Павел Лисицын работает мирмекологом — изучает муравьёв. Он сетует на то, что его профессию считают скучной и неинтересной. Но во время интервью Лайфхакер убедился, что это не так. Мы узнали у Павла, чем полезна его деятельность для экологии, какую опасность для зоологов представляют экспедиции и как любовь к животным соседствует с «убийством ради науки». А ещё — захотели приобрести муравьиную ферму.

Павел Лисицын
Биолог, зоолог, мирмеколог. Аспирант Института биологии и биомедицины в Нижнем Новгороде. Научно-популярный блогер.

О том, кто такие биологи, зоологи, мирмекологи

— Чем занимаются (и чем различаются) зоологи, ботаники, микологи? Можно ли их всех назвать биологами?

— Существует безумное разнообразие дисциплин, входящих в биологию. Первый‑второй курсы у всех студентов проходят одинаково. А дальше — идёт специализация. Есть различные кафедры: ботаники, зоологии, физиологии, биофизики, нейродинамики. На старших курсах студент выбирает одну из них, исходя из личных предпочтений и интересов.

Какое бы направление студент ни выбрал, по окончании бакалавриата ему в любом случае выдадут диплом, где будет написано: «Биолог». А в скобочках указано, какую кафедру он заканчивал. Вот у меня, например, «Биолог (зоолог)». При этом я зоолог, который изучает муравьёв — то есть мирмеколог (от греческого «мирмес» — «муравей»).

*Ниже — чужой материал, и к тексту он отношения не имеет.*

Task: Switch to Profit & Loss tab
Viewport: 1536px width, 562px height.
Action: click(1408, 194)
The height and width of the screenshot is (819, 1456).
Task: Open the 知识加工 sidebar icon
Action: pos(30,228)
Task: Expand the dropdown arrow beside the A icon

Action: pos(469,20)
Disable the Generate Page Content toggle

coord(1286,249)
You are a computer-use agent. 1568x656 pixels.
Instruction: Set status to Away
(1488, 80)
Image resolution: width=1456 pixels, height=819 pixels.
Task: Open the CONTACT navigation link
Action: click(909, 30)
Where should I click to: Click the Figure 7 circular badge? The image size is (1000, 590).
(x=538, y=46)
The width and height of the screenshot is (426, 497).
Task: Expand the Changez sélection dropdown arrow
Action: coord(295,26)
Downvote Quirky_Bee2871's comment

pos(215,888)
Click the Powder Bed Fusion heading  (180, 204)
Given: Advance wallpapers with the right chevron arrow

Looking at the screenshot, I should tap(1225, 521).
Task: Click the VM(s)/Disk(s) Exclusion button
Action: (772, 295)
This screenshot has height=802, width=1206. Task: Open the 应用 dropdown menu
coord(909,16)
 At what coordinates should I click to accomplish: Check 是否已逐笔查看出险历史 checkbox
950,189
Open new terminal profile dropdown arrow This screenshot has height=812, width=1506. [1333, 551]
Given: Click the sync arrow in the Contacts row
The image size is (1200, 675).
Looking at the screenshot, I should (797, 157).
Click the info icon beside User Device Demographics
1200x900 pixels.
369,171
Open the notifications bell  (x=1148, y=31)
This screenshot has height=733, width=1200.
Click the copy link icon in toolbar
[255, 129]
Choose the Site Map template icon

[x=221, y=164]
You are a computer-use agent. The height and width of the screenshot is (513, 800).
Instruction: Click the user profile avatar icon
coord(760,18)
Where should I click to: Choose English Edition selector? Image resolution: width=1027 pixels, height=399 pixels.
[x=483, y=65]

Маленькие «неудобства» полевой работы. Фото из личного архива Павла Лисицына

Так вот. Микология, ботаника, зоология — это маленькие «дисциплинки» внутри биологии, которые посвящены трём царствам: грибов, растений и животных соответственно. Учёные, занимающиеся ими, обычно работают в естественных условиях, на природе. Хотя среди них есть и лабораторные биологи — они, например, изучают тех же муравьёв не выходя из кабинета. Но все эти специалисты — в первую очередь учёные. Они ставят перед собой научные задачи, исследуют свою тему и публикуются.

Их работа зависит от полевых сезонов. Во время них учёные ездят на станцию — наблюдают, собирают, измеряют — в общем, проводят исследования на природе. А потом всё оставшееся время они обрабатывают этот материал и на его основе пишут статьи и участвуют в конференциях.

У каждого учёного время полевого сезона разнится — оно зависит от объекта изучения. Так как я занимаюсь муравьями, мой полевой сезон — сентябрь. А есть те, кто изучает кукушек, — они выезжают на природу в апреле‑мае. В это время у птиц как раз активное размножение.

— А как именно происходит изучение муравьёв? Зоолог сидит над муравейником с лупой — как на советской детской картинке?

— У энтомологов существует довольно жестокий способ определения вида насекомого: сначала умертвить его, а затем изучить под микроскопом.

Виды муравьёв довольно слабо различаются визуально. Например, некоторых разнит лишь опушение волосков на затылке.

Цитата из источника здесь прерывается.